СПИСОК ЗАДАЧ
A - Ответьте на вопросы по диалогу о власти:
(i) Под чьим руководством действовали люди, которые опытным путем открыли законы сильной власти?
(ii) Чем, по словам П, стал для него приезд в Россию?
(iii) За сколько лет, по его словам, он изменился?
B - Перепишите из диалога о власти фрагмент, начиная со слов «П: Она была» и заканчивая словами «это за факторы?» включительно.

ИСТОЧНИК
::::::::

П: На словах все возможно. А ты попробуй на деле! Сильная власть — не просто уважаемая населением и хорошо работающая система управления. Имеется в виду нечто иное, а именно — единая власть, осуществляющая насилие недемократическими и неэкономическими методами. А тут есть свои объективные законы. И их опытным путем уже открыли люди, действовавшие под руководством Ленина и Сталина. Других законов просто нет в природе. Теоретики теперь могут лишь описать их. Кто лучше, кто хуже, но объект их описания навеки останется тем же.
Ф: Такую концепцию у нас сейчас никто не примет. И не допустят.
П: Вижу. Теперь допустят лишь то, что будет выглядеть как оправдание складывающейся власти. Еще худший сорт идеологии, чем раньше.
Ф: Мы все чувствуем, что прошляпили что-то такое, что было для нас даром судьбы. Но боимся в этом признаться. И нашу тоску по утерянному прошлому глушим, очерняя прошлое, и в завуалированной форме строим проекты возвращения того же прошлого.
П: Можно обмануть друг друга, себя, массы. Но не обманешь законы истории — они нам мстят. Мы боимся их признать и порем всякую чушь. И получаем в реальности такую же чушь.
Ф: Считаешь ли ты брежневскую власть сильной?
П: Она была не такой сильной, как сталинская. Все условия сильной власти, о которых я говорил, уже были основательно нарушены. Но к этому времени в стране развились условия, которые компенсировали ослабление власти в этом смысле, так что власть могла нормально работать, не будучи сильной.
Ф: И это ослаблению власти послужило одним из условий назревания катастрофы?
П: Думаю, что условием очень важным, поскольку компенсирующие слабость власти факторы оказались недостаточно эффективными.
Ф: Что это за факторы?
П: Система воспитания и образования, организация жизни деловых коллективов, административно-бюрократическая рутина, пресса, общественное мнение, система правосудия и т.д. Одним словом, все прочие элементы общественного целого. А они сами впадали в кризисное состояние.
Исповедь
П: Для меня этот приезд в Россию — нечто вроде исповеди. Так что я с тобой буду предельно откровенен.
Ф: Ты всегда был таким!
П: По принципиальной установке — да. Но я не всегда был таким по моему самосознанию. Я же за эти пятнадцать лет изменился!
Ф: В чем?
П: В понимании реальности и в оценке своего поведения. Ведь это же факт, что я был критически настроен к нашему, советскому обществу.
Ф: А кто из нас не был таким?!
П: Я принимал достоинства нашего общества за нечто само собой разумеющееся и акцентировал внимание на его недостатках.
Ф: И мы все были такими.
П: Я испытал на себе влияние западной и диссидентской пропаганды.
Ф: А кто не испытал?!
П: Да. Но тут есть одно существенное отличие от прочих. Я претендовал на научное понимание реальности и стремился к нему. Я написал книгу с такой претензией.
Ф: И она отвечала этой претензии!
П: Смотря с какой точки зрения. То, что ее отвергли у нас, — это понятно. Но ведь она имела большой успех на Западе. Почему? Ты думаешь, благодаря научности? Так ведь те, кто претендовал на научность, отнеслись к ней враждебно. Дело в том, что в ней сказались и даже вышли на первый план мои умонастроения тех лет, а они были в духе установок наших врагов.

::::::::

ФРАГМЕНТ НАБОРА ДАННЫХ
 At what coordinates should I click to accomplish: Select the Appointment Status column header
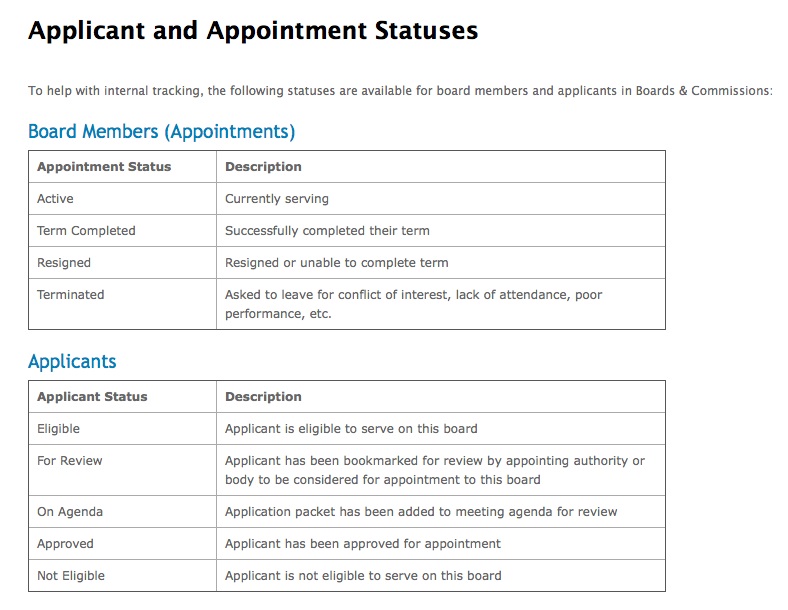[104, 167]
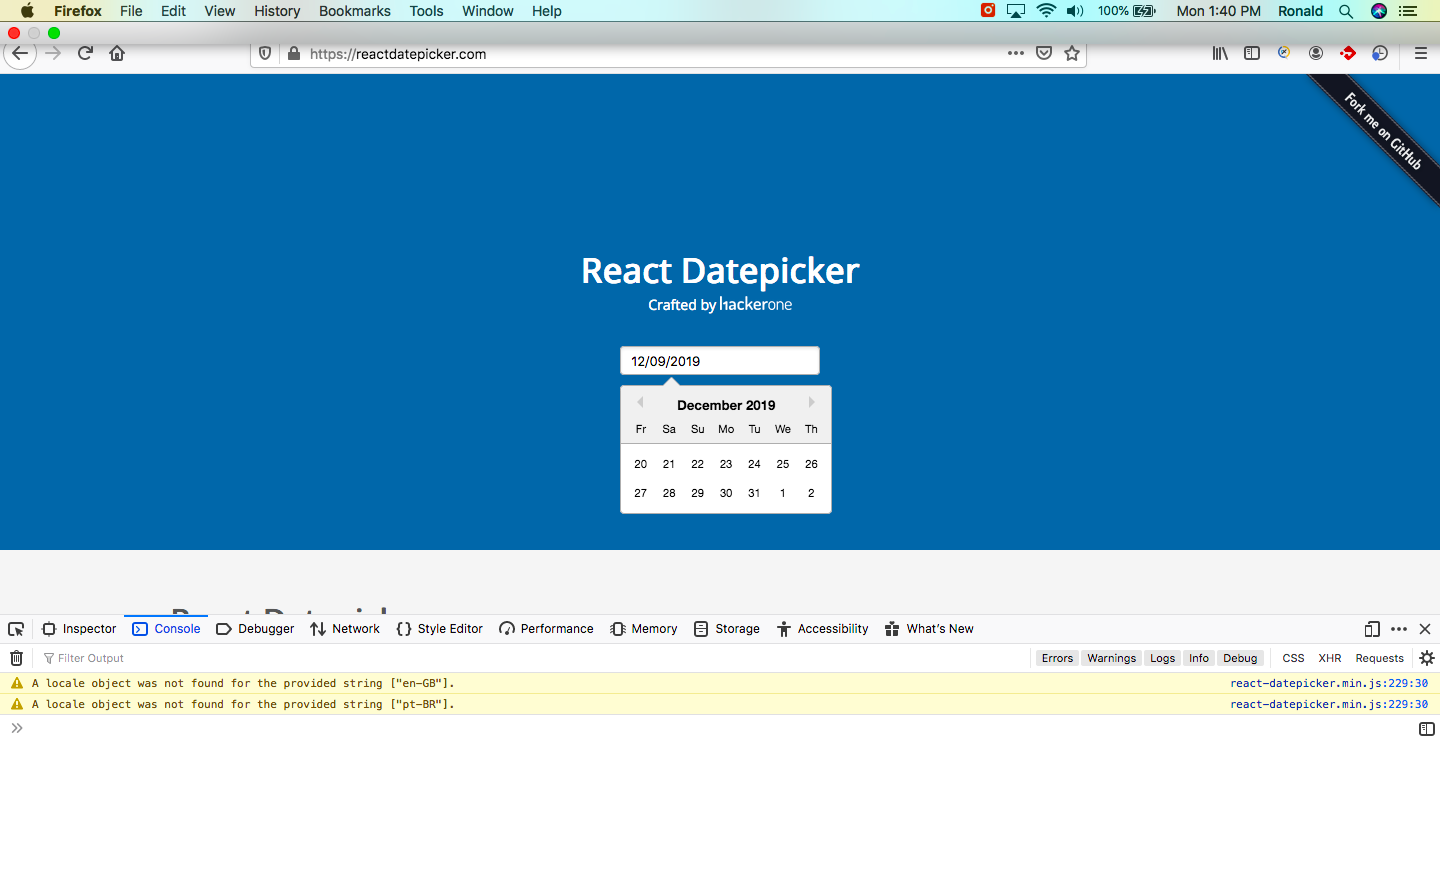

::::::::

ОТВЕТЫ К ЗАДАНИЯМ
A -
(i) Под руководством Ленина и Сталина.
(ii) Нечто вроде исповеди.
(iii) За пятнадцать лет.

B -
П: Она была не такой сильной, как сталинская. Все условия сильной власти, о которых я говорил, уже были основательно нарушены. Но к этому времени в стране развились условия, которые компенсировали ослабление власти в этом смысле, так что власть могла нормально работать, не будучи сильной.
Ф: И это ослаблению власти послужило одним из условий назревания катастрофы?
П: Думаю, что условием очень важным, поскольку компенсирующие слабость власти факторы оказались недостаточно эффективными.
Ф: Что это за факторы?